What this task involves
Could you write out, exactly, every line from the top of the data through the line holding "This screenshot has height=1849, width=1704."? Omit the pictures.

Saved data entries:
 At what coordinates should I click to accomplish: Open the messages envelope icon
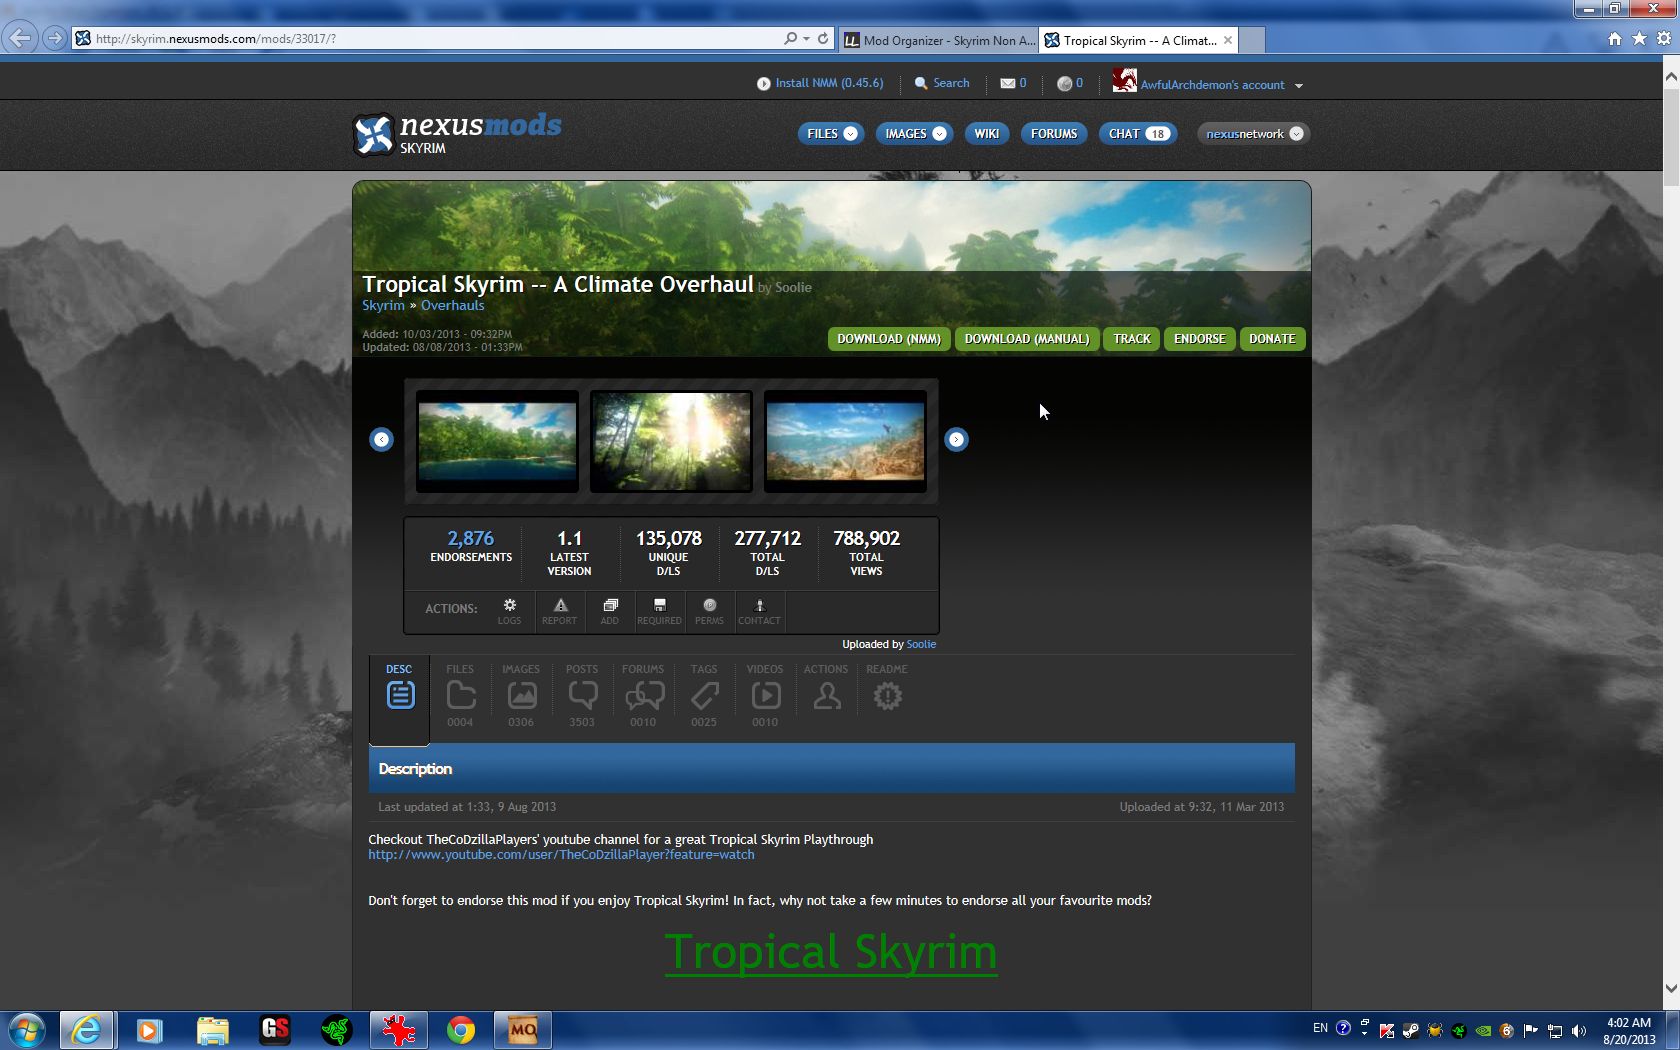click(x=1008, y=84)
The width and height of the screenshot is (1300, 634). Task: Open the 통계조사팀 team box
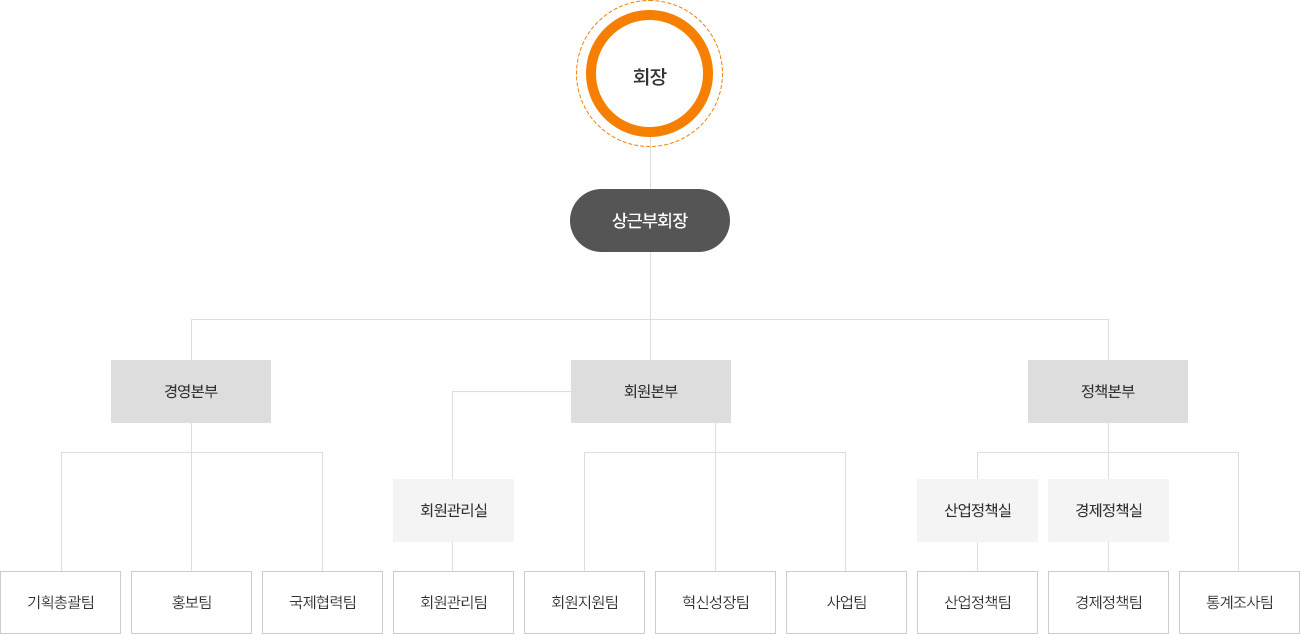(x=1239, y=602)
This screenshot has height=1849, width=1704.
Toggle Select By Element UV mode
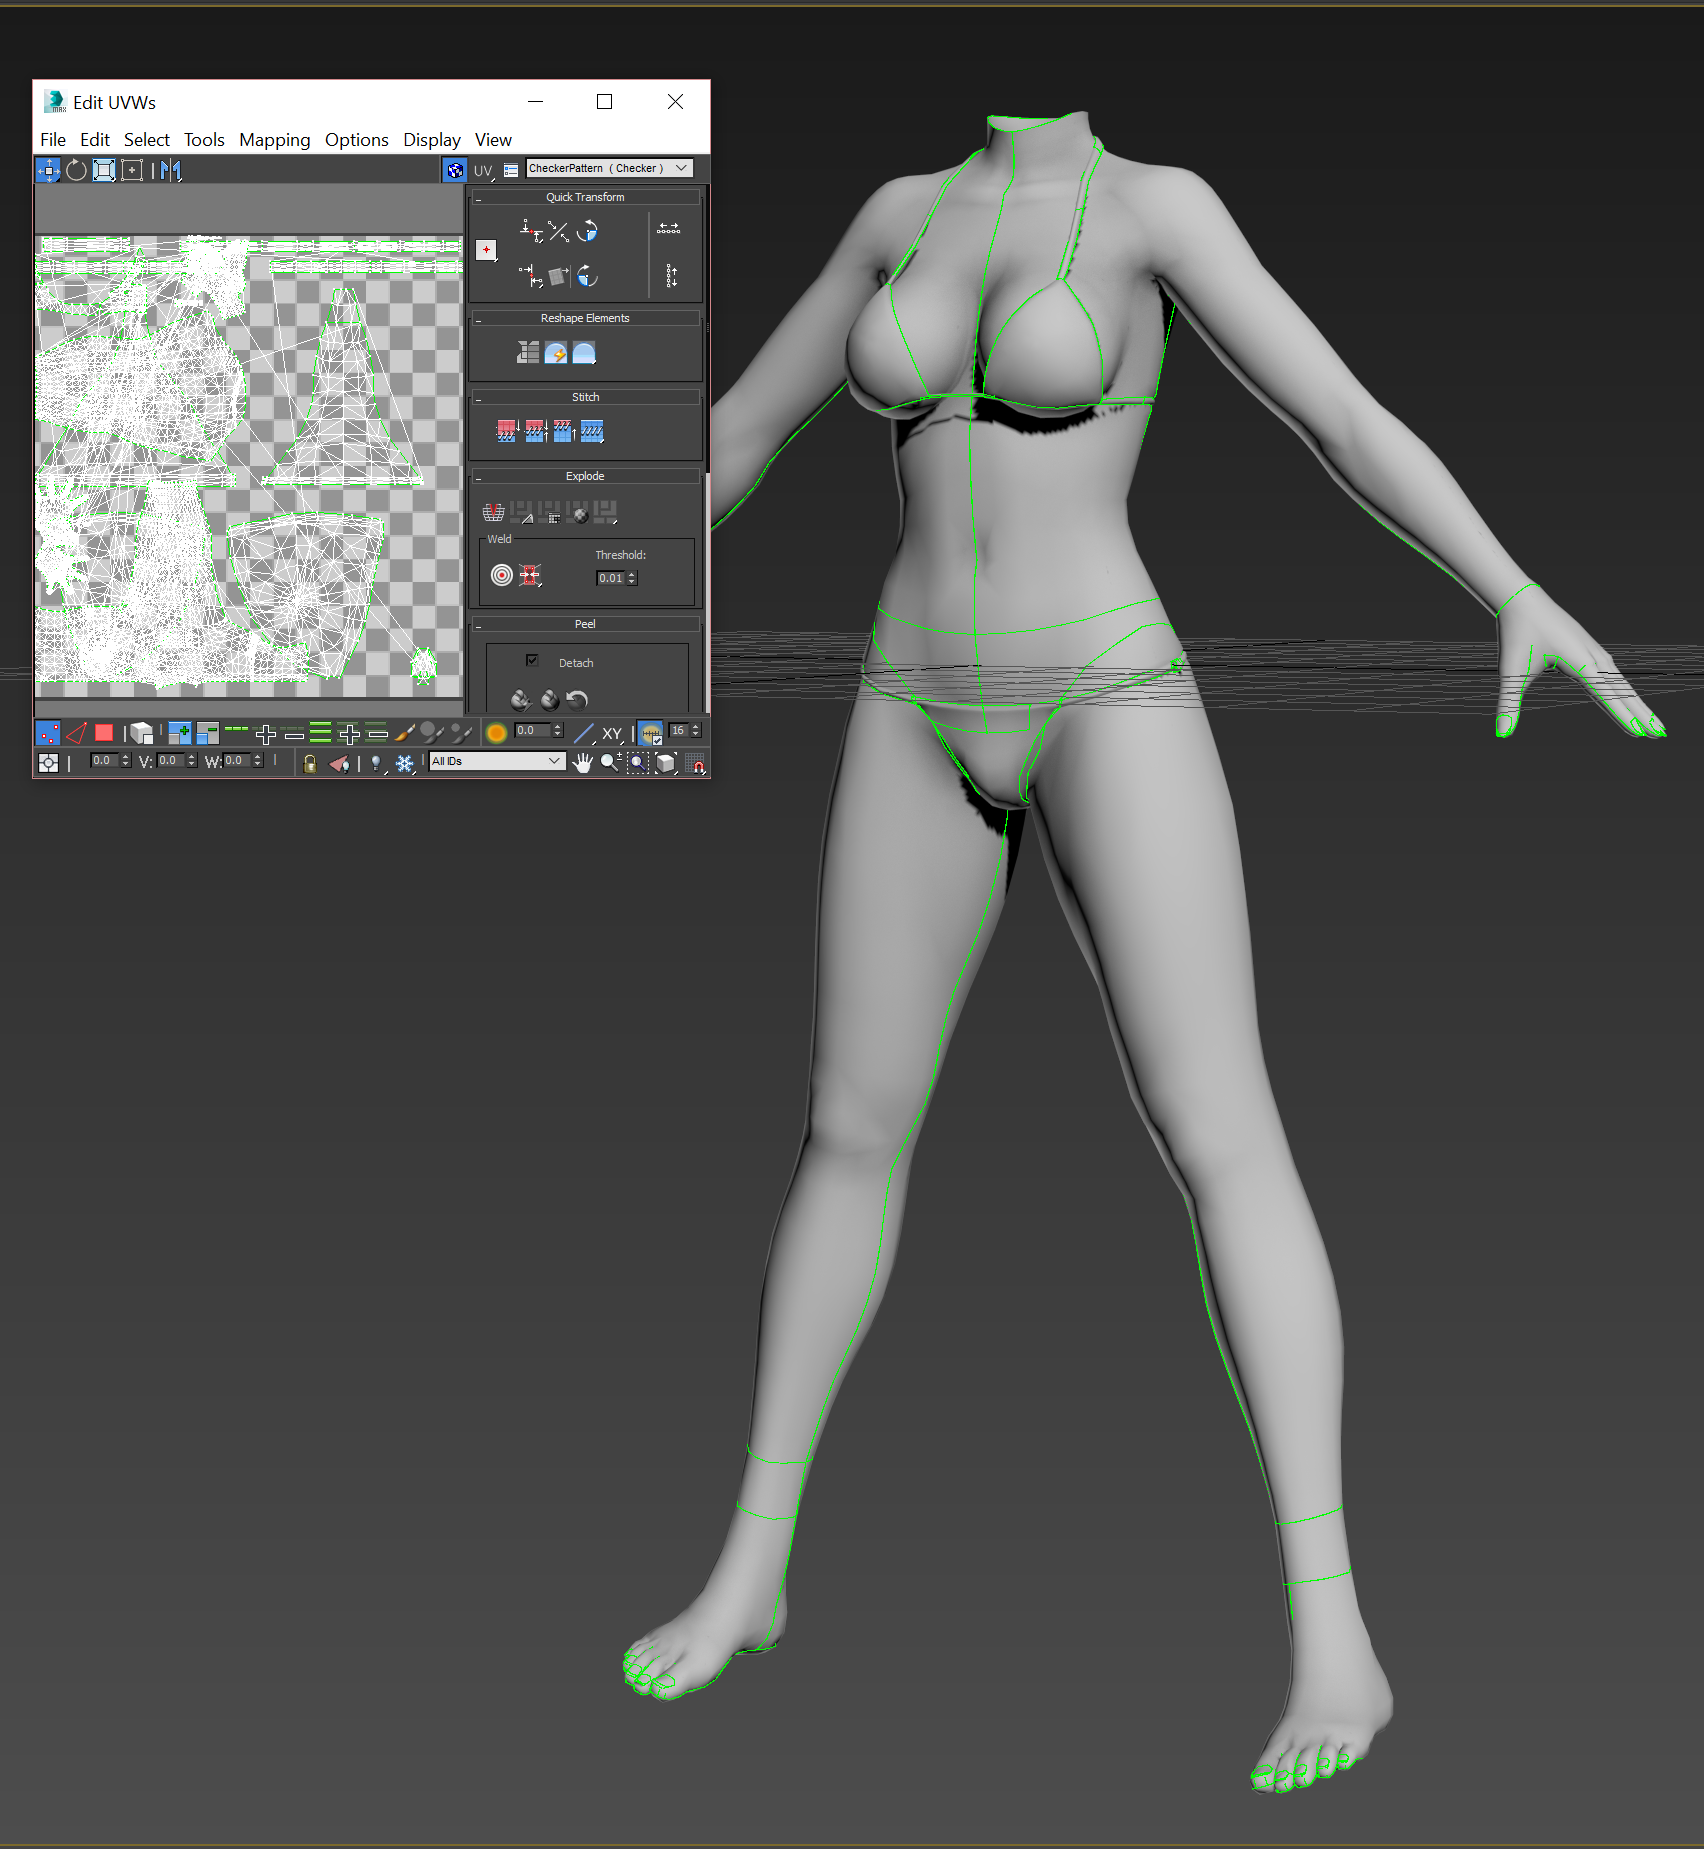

Answer box
 At what coordinates should I click to accomplish: Open the messages envelope icon
click(x=1008, y=84)
The width and height of the screenshot is (1300, 634). Task: Open the 통계조사팀 team box
(x=1239, y=602)
This screenshot has height=1849, width=1704.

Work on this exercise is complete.